Admitting, however, that the expenditures of a Northern Union should reach the sum of twenty millions, even that is less by five and twenty millions than its present amount and not one half of that excess is paid by the South. How, indeed should it be? Nearly all our revenue comes from duties on foreign merchandise, of which slaves consume but little, and the poorer class of white people of the South consume but little more. Taking, however, the whole white population of the South, we have but five millions of consumers to put against thrice that number at the North, and if the consumption, per head, were equally great in all portions of the Union, their contributions would be but one fourth of the whole, or about one half of the twenty-five millions of excess expenditure. That the Southern consumption, per head, will average less, and much less, than that of the North, no one can doubt; and it is, we think, quite as little to be doubted that the contributions of the South towards the revenue are less than ten millions of dollars- -a sum not more than sufficient to pay the mere interest upon the sums expended in the purchase of Southern land, and on the making of wars for Southern purposes. We are now about to spend twenty millions more, and if Cuba can be had at a hundred millions, it will be bought and the interest upon these two sums alone will amount to seven millions two hundred thousand dollars, or a large portion of the whole amount of contributions furnished by the South. The same men who now urge upon the whole Union these enormous expenditures for Southern purposes, deem it so highly unconstitutional to appropriate a single dollar for the improvement of rivers and harbors, that to keep within the letter of the law they would violate its spirit by authorizing states, counties, cities, and towns to make improvements and charge tonnage duties upon ships and merchandise, by which Iowa and Illinois, Missouri and Kentucky, would be compelled to contribute largely in taxation for the promotion of the trade of New Orleans.

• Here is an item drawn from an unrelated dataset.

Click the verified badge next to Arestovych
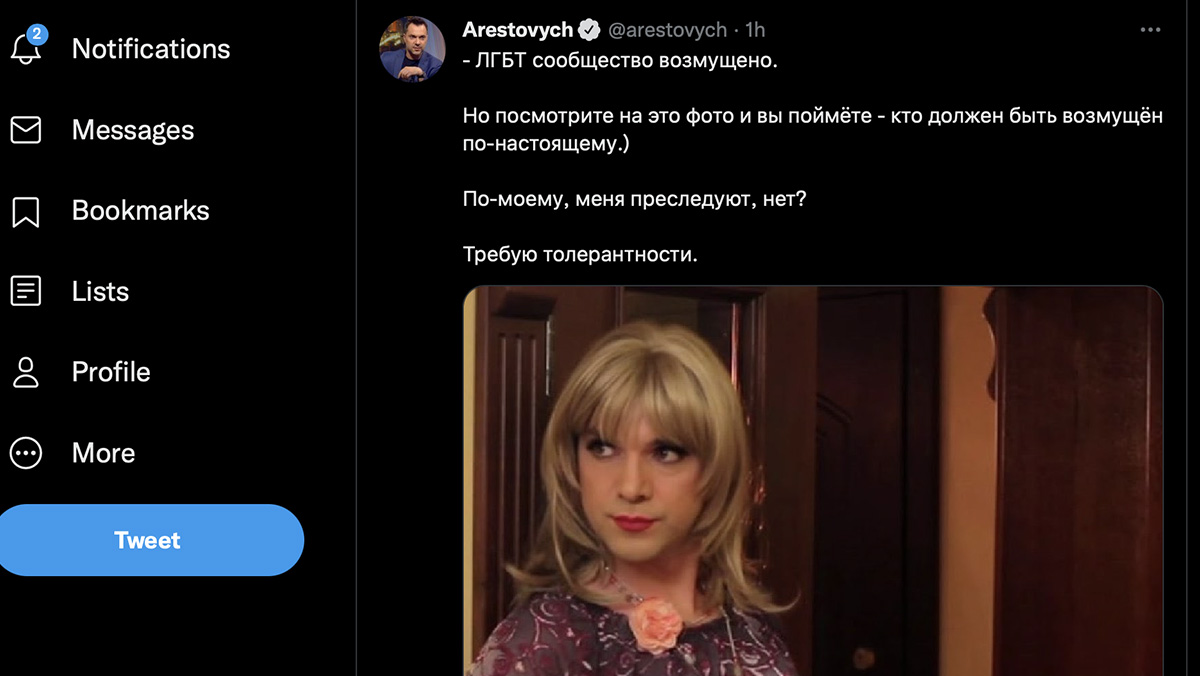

We are assured that all these expenditures are necessary to provide an outlet for the rapidly growing negro population. Well! the land is purchased, and next, we are told that labor is scarce that negroes are high

that it is unjust to permit Alabama and Texas to be taxed by Virginia to the extent of a thousand dollars for a Negro, when as good a one can be brought from Africa for a hundred and fifty dollars-and that, therefore, we should reestablish the African slave-trade. Such is the tendency of things, and such is the end to which we are pointed at the close of much less than a century after the publication of the Declaration of Independence, in which it was asserted that all men were born "free and equal." Prussia has emancipated her serfs, and Russia and Austria are now moving steadily towards the perfect enfranchisement of their people, but we of the North are paying many millions of dollars annually for the

enlargement of Slave territory, to end in reëstablishing the infamous trade by which Africa was so long degraded and depopulated. At this moment, we are urged to expend several millions on the enlargement of our steam marine, and among the important reasons for this measure offered by Mr. Bocock, of Virginia, is, that "the latent spark" of Freedom is likely now to blaze out in Cuba, when the "blood of Mr. Crittenden and his companions will not in vain cry for vengeance." Should, however, the spark of Freedom blaze out among the laborers of that island, their steamships will certainly be used for its extinguishment. Mr. Bocock is for extending the area of Slavery, and not that of Freedom, and it is for that object he would have us build so many ships.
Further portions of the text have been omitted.